Primary open angle glaucoma (POAG) patients had their visual field (VF) examinations prospectively evaluated. Asymmetric VF examinations were defined by the presence of a cluster of at least 3 points with p < 0.5% in the patter deviation graph of the Humphrey printout, and the absence of any point with p≤ 5% in the opposite HF in the most reliable VF examination. The damaged HFs were classified as affected (AHF) and the opposite as "normal" (NHF). Age-matched subjects with ophthalmoscopically normal optic discs and normal VF printouts were used for comparison (control group). In order to assess a continuous variable for each superior and inferior HF, the arithmetic average was calculated using the values of all points in the pattern deviation (PD) graph in each HF. The values obtained were called pattern deviation indexes (PDI).Similarly, the values of the superior and inferior pattern deviation graphs were calculated in the control group. The following CLO (HRT 3.0 GPS protocol) parameters were used for analysis: Disc Size, Rim/Disc Area (RDA), Glaucoma Probability Score (GPS), Mean RNFL Thickness (RNFL), and Cup Area (CA). For each parameter, superior and inferior indexes were calculated. Pearson's Correlation and the Area Under Curve of the Receiver Operator Characteristic (AUC ROC) of CLO parameters were analyzed statistically.

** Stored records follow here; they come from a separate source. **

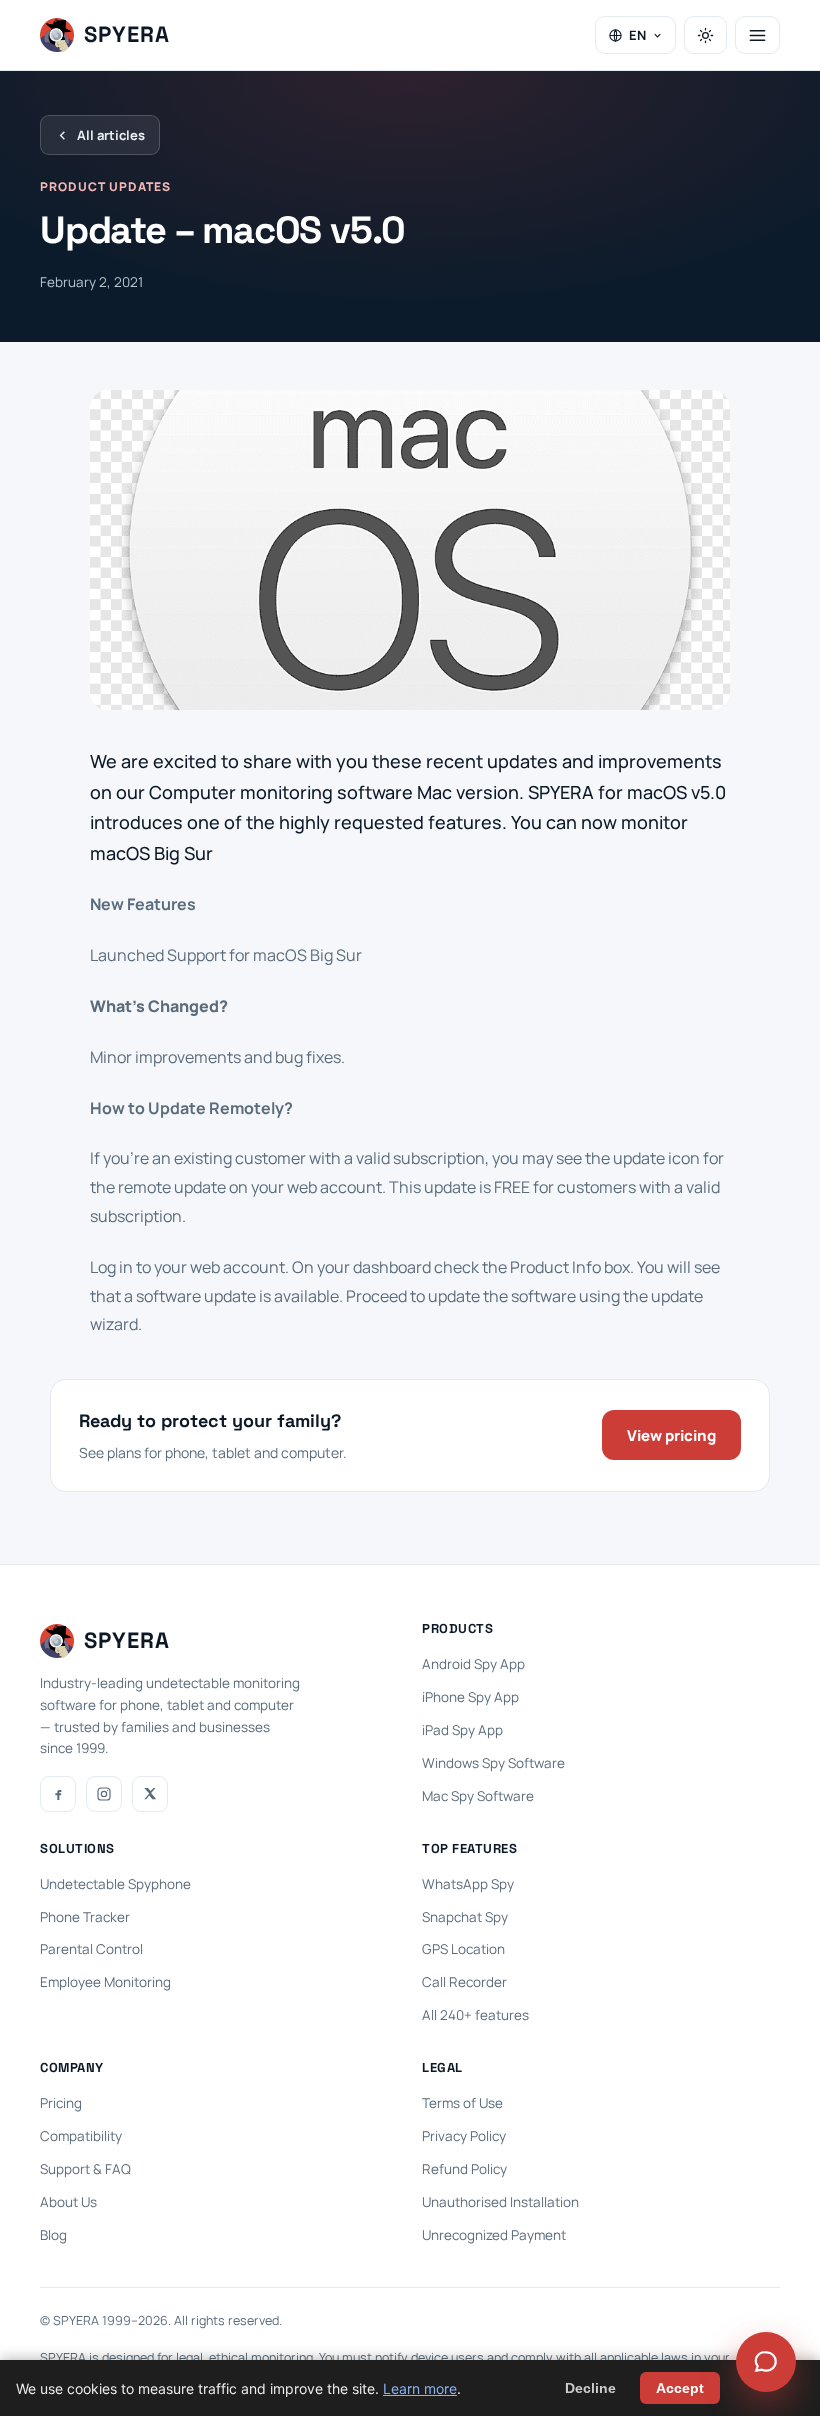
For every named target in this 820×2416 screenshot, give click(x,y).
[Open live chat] (766, 2362)
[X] (150, 1794)
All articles (111, 135)
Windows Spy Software (493, 1763)
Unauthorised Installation (500, 2202)
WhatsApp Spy (468, 1884)
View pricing (671, 1435)
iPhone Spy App (470, 1697)
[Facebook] (58, 1794)
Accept (680, 2388)
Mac (436, 792)
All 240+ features (475, 2015)
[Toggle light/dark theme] (705, 35)
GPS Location (463, 1949)
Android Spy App (473, 1664)
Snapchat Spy (465, 1917)
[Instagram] (104, 1794)
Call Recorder (464, 1982)
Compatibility (81, 2136)
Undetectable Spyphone (115, 1884)
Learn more (420, 2388)
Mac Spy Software (478, 1796)
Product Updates (105, 186)
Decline (590, 2388)
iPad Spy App (462, 1730)
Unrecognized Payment (494, 2235)
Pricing (61, 2103)
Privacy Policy (464, 2136)
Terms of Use (462, 2103)
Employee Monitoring (105, 1982)
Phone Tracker (85, 1917)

Twenty-five (25) glaucomatous eyes and twenty-four (24) normal subjects were included. The groups did not differ in terms of age, ethnicity and disc size. NHF of glaucomatous eyes showed significant difference of their PDI when compared to HF of normal individuals (p=0.036). The CLO parameters showed significant and moderate correlation with the PDI of the corresponding HFs. CLO diagnostic ability for the AHFs of glaucomatous eyes was higher using RNFL thickness (AROC = 0.88) followed by the Rim/Disc Area (AROC =0.86). For the NHFs, the diagnostic ability decreased significantly for all parameters.
The CLO diagnostic ability of all parameters decreased in NHFs of glaucomatous eyes. This study proposes a reliable model of pre-perimetric visual field defect which could be used to study the diagnostic ability of new imaging technologies.